The free version of Graylog lets you capture up to 5GB of log per day. I only have one file server logging to Graylog but it appears to be consuming just over 5GB per day which is causing Graylog license to violate every week.
Is there a preferred method to only capture the logs I want in Graylog so I can whittle down my data consumption and be under the 5GB/day for logs?
My windows file server has the following advanced audit configuration parameters set:
Object Access
Audit Detailed File Share - Success
Audit File Share - Success
Audit File System - Success
Audit Handle Manipulation - Success
I had created streams to only show me specific logs of interest but it seems there’s a lot more logs being captured than I want.
You can use pipelines to drop the messages,what you don’t want to see, or decrease the log types what you send in.
(or just shutdown your sender server )
The free version of Graylog lets you capture up to 5GB of log per day.
I like to clarify here:
Graylog is unlimited on a daily use level. The free Graylog Enterprise License - means the Enterprise features of Graylog - is limited to 5GB per day.

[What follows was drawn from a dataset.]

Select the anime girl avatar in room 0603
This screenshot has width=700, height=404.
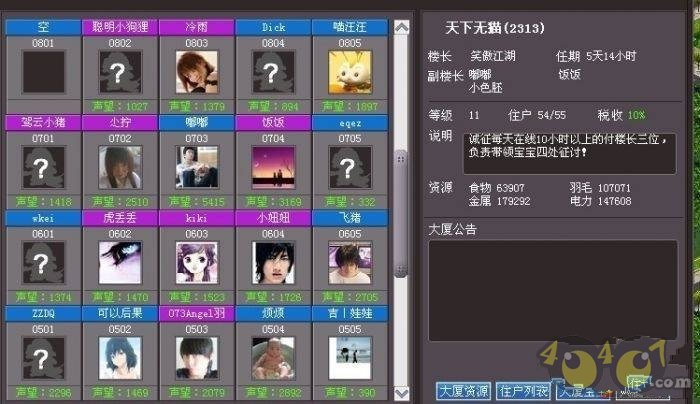(x=197, y=263)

If you have more than 5GB of ingested logs, remove the Enterprise plugins and restart Graylog to have unlimited Graylog or contact Graylog Sales ( http://graylog.org/contact-sales ) to get a license that fits to your needs when you have the need of the Enterprise features.
The other option is what @macko003 suggest. Manipulate the messages and reduce the amount you ingest by only store what you really need.
)